The Queen’s Lady by Joanna Hickson is a delightful read about a key woman behind the scenes of the Tudor crown, trusted and loved by two queens. Second in the ‘Queens of the Tower’ series, it follows Lady Joan Guildford nee Vaux who we first met in The Lady of the Ravens. Joan is now lady-in-waiting to Queen Elizabeth, wife of Henry VII and mother of Prince Arthur and Prince Henry. It is 1502 and the story starts as Arthur, Prince of Wales, marries Princess Katherine of Aragon. There are worries for Arthur’s health and when a messenger knocks on the door late one night, he brings a request that ‘Mother Guildford’ should rush to the side of the Queen. Loyalties change overnight and friendships disappear. The storyline of the Tudors is well-known but this book shows the history from the point of view of courtiers, the way the court worked and the fragility of such positions in the gift of the king. After Arthur’s death, followed quickly by that of his queen, Henry VII becomes insular and paranoid, he listens to new advisors and fears those closest to him are treacherous. Joan’s husband Richard is accused of fraud and, despite Joan’s history as governess to countless princes and princesses, the family lose their position at court.

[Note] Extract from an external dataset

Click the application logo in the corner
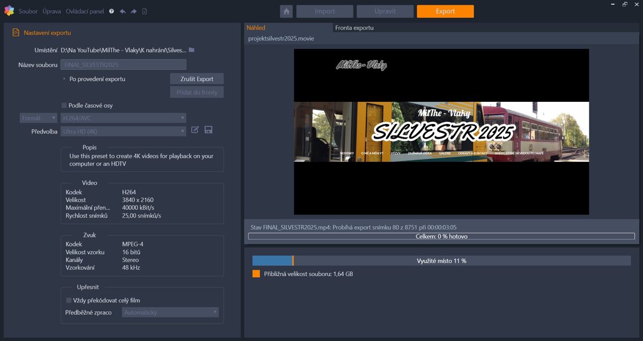The height and width of the screenshot is (341, 643). point(9,11)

When reading some historical novels, I find myself questioning the history and noticing the heavy use of historical fact. Hickson’s writing is a delight, she conjures the period with a light touch. Joan is present at a series of critical events of the period – the meeting with the French king at the Field of the Cloth of Gold, the coronation of Henry VIII and marriage to Katherine of Aragon, Princess Mary’s journey to Scotland and marriage to King James, and the journey to France with Princess Margaret to marry Louis XII.
There is romance, hardship, fear, grief and new love. The ravens are still there but are not central to this story, as they were the first. It’s not clear if this is simply the sequel to the first Joan Vaux book, or whether Hickson will continue with a third.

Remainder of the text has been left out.